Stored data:
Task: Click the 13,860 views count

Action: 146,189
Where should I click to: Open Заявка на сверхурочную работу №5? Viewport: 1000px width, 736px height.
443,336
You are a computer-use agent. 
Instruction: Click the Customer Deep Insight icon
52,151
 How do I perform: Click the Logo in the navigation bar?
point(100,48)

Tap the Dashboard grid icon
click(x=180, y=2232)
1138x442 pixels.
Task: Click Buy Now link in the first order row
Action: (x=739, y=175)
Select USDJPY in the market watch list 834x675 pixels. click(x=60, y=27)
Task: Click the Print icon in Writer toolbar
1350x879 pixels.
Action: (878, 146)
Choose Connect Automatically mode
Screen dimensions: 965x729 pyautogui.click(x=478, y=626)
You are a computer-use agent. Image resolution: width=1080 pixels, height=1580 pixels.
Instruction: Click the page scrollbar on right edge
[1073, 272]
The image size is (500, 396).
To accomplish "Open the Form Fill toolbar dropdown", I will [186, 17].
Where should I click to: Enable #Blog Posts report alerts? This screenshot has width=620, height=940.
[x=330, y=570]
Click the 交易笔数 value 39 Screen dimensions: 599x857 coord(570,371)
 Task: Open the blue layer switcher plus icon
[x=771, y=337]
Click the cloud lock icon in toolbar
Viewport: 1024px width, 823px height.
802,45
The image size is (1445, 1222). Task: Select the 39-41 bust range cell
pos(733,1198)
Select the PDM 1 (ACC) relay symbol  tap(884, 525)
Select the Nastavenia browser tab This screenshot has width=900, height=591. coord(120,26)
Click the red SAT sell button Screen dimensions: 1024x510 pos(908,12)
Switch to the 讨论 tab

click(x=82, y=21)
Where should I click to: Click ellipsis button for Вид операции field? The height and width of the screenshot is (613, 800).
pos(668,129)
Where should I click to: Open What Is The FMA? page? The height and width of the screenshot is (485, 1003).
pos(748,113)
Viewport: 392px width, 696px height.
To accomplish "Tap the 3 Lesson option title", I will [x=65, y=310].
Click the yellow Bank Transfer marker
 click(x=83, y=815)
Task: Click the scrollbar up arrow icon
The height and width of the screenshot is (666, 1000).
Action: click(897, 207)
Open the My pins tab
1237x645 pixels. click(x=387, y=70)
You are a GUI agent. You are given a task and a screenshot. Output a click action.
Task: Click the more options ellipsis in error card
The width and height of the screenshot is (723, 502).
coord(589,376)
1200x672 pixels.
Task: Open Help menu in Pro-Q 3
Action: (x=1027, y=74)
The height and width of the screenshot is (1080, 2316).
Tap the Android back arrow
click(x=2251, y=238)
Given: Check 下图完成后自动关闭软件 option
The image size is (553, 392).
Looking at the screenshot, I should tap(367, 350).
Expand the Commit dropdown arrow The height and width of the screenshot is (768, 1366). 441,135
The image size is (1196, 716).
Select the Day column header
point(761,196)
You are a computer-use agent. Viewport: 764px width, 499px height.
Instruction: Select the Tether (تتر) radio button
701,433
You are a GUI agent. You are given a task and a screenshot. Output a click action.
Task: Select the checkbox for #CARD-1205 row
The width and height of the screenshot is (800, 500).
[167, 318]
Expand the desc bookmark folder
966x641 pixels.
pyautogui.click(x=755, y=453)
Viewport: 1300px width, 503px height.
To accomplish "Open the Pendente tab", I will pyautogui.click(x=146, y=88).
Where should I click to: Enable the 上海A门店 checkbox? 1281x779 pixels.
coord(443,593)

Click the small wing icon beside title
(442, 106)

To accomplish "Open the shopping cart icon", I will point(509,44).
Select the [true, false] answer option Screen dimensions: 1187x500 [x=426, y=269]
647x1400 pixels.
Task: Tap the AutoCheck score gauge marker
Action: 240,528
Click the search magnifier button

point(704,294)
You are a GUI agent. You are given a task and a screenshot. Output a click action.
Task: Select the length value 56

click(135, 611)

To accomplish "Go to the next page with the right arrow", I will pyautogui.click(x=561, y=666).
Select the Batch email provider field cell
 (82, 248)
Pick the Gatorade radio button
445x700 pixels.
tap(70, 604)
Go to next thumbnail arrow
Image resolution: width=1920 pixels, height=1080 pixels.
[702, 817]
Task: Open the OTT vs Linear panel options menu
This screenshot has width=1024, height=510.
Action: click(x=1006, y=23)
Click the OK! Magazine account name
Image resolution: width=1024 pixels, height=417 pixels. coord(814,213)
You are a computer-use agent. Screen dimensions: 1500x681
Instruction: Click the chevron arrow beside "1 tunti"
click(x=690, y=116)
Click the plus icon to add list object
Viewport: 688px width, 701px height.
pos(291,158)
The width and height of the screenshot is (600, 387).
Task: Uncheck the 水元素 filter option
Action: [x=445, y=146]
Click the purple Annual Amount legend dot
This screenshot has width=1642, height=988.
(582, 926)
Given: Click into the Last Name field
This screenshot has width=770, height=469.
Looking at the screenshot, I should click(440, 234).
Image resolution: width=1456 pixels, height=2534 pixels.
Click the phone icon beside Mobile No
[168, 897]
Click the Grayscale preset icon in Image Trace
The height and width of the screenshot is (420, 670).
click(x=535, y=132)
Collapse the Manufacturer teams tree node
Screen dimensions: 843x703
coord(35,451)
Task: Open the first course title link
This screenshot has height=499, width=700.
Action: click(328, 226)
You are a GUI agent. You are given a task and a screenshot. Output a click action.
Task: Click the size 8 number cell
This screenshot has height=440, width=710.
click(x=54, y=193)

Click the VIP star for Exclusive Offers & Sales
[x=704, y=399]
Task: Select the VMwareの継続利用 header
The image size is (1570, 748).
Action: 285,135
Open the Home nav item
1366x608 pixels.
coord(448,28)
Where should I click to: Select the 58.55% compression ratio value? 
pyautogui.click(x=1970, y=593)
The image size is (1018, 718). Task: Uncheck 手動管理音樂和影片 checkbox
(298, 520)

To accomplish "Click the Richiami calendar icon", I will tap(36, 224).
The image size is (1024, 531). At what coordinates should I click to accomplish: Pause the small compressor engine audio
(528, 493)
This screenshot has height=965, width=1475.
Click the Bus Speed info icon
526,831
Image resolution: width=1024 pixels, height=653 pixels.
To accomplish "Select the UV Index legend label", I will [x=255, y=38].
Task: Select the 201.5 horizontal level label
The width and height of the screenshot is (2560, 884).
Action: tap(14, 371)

TASK ITEM: Beginning with the line that has "The image size is (1018, 718).", set down every line of the entries above through the final one, unchanged.

ANSWER TO THIS EXERCISE:
The image size is (1018, 718). Task: Uncheck 手動管理音樂和影片 checkbox
(298, 520)

To accomplish "Click the Richiami calendar icon", I will tap(36, 224).
The image size is (1024, 531). At what coordinates should I click to accomplish: Pause the small compressor engine audio
(528, 493)
This screenshot has height=965, width=1475.
Click the Bus Speed info icon
526,831
Image resolution: width=1024 pixels, height=653 pixels.
To accomplish "Select the UV Index legend label", I will [x=255, y=38].
Task: Select the 201.5 horizontal level label
The width and height of the screenshot is (2560, 884).
Action: tap(14, 371)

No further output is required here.